Hiba Basheer, MD, Site Director, Endocrine Fellowship Program

SACRAMENTO, CA — Transgender female veterans appear to have a high prevalence of thyroid cancer, according to a recent study that might be the first to demonstrate such a disparity in that cohort.

The researchers presented their findings at the 2023 American Thyroid Association Annual Meeting in Washington, DC. Researchers affiliated with the Sacramento, CA, VAMC presented an abstract entitled, “Thyroid Cancer Is More Common Among Transgender Female Veterans.”1

Thyroid cancer occurs more frequently in individuals assigned female at birth (prevalence 0.45%) compared to those assigned male at birth (prevalence 0.13%), the authors reported. Because transgender women “experience higher‐than‐average rates of multiple medical conditions,” the researchers sought to determine the prevalence of thyroid cancer in transgender female veterans, according to the authors.

The study authors used the VA Informatics and Computing Infrastructure (VINCI), a nationwide VA database, to find veterans who had been seen in outpatient sites within a 5-year period from December 2017 through December 2022. Because individual chart data on the assigned sex at birth were sometimes inaccurate, the researchers used previously published census reports to determine the proportion who were assigned male at birth, study authors explained.

Of the approximately 9 million veterans in the database, the authors identified those who were 18 years of age or older in December 2017, had ever had an ICD-10 code of gender dysphoria or who were assigned male at birth and had ever had a prescription for estradiol. Of these 9,988 veterans, they identified a subcohort of veterans who had ever had an ICD-10 code of thyroid cancer, the researchers pointed out.

“Our study found that the prevalence of thyroid cancer is considerably higher among transgender female veterans than among cisgender male veterans and higher than the general population of all those assigned male at birth,” Hiba Basheer MD, site director of the Endocrine Fellowship Program at Sacramento VAMC, told U.S. Medicine. “Although the reasons for this remain unclear, increased rates of social determinants of health associated with malignancy such as smoking and obesity likely play a role. Given mounting evidence that exogenous estrogen is associated with increased risks of thyroid cancer, the role of estrogen gender-affirming hormonal therapy in explaining this disparity should be addressed in further studies.”

The analysis found the average age at thyroid cancer diagnosis among the veterans was 53.8 years. The median body mass index (available for 26 patients) was 32, which is indicative of obesity, according to the authors.

Thyroid Cancer Prevalence

The study’s most important finding is that “thyroid cancer prevalence among transgender female veterans was 34.0 per capita (95% CI: 22.3-45.9 per capita), which is higher than thyroid cancer prevalence among cisgender male veterans, which was found to be 18.7 per capita, within a margin of error of 10% (95% CI: 15.6-21.9 per capita),” Basheer wrote in an email. “Previously published estimates broken down by sex assigned at birth reflected a prevalence of thyroid cancer in those assigned male at birth of 13.3 per capita (95% CI: 13.3-13.4 per capita) and in those assigned female at birth of 44.1 (95% CI: 44.0-44.2 per capita),” added Basheer, who is also health sciences assistant clinical professor of endocrinology, diabetes and metabolism at the University of California, Davis.

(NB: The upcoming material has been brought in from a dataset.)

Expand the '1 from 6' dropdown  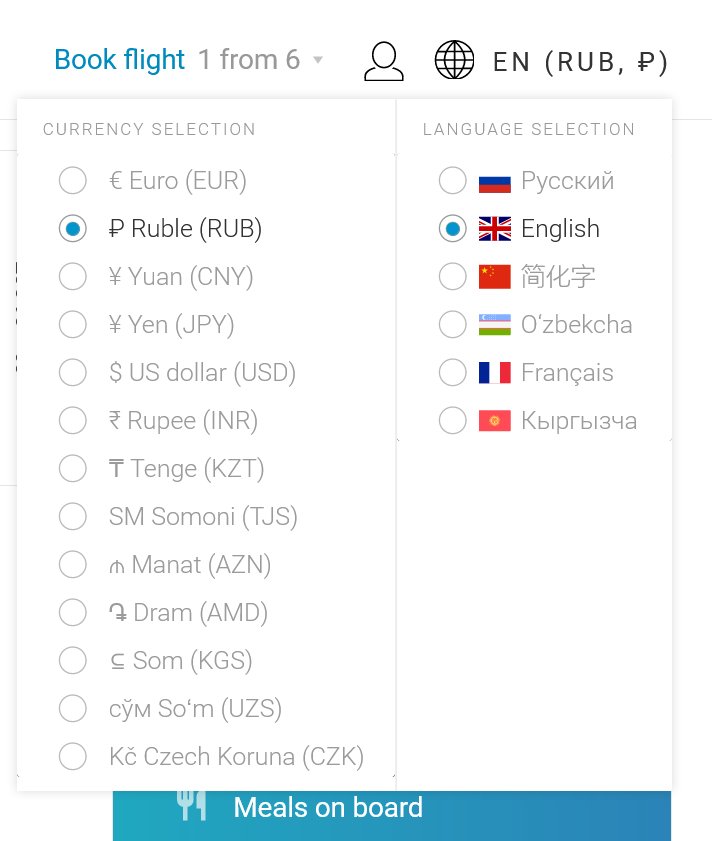246,60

The authors wanted to explore this topic because “transgender people are disproportionately affected by many medical conditions, are at higher risk of delayed diagnosis of cancer and are at increased risk of advanced-stage disease at diagnosis than cisgender peers, primarily due to limited access to care driven by discrimination and marginalization,” she explained.

“This study resulted from clinical observation in endocrine clinic, where we noticed a higher number of thyroid cancers among transgender female veterans, so we intended to eliminate a disparity in thyroid cancer diagnosis and treatment in this marginalized and historically under-connected population,” Basheer said. “More research is required to be able to ensure that estrogen gender-affirming hormonal treatment commences with a proper assessment of risks of malignant transformation.”

The study’s results are significant because about one-third of the transgender female veterans included in this study “had been receiving estrogen for an average of over three years before diagnosis of thyroid cancer, which could suggest estrogen gender‐affirming hormone therapy may be a potentially important risk factor,” she suggested.

“The results of this study represent an important disparity to eliminate for transgender females, particularly as it may bear on the discussion of risks associated with gender-affirming hormonal therapy and could prompt screening for those known to be at risk for development of thyroid cancer from other causes,” according to Basheer.

It remains unclear if there’s “long-term cancer risk from sex hormone related therapy and whether cancer risk changed in transgender people receiving hormonal therapy,” the authors explained.

“Data are emerging that demonstrate an increased risk of malignancies including thyroid cancer among cisgender women treated with exogenous estrogen,” Basheer said. “Although causation is yet to be determined, a clear correlation is observed in this population. Given this, healthcare professionals treating transgender females with hormone affirming therapy should be aware of a potential association with thyroid cancer.”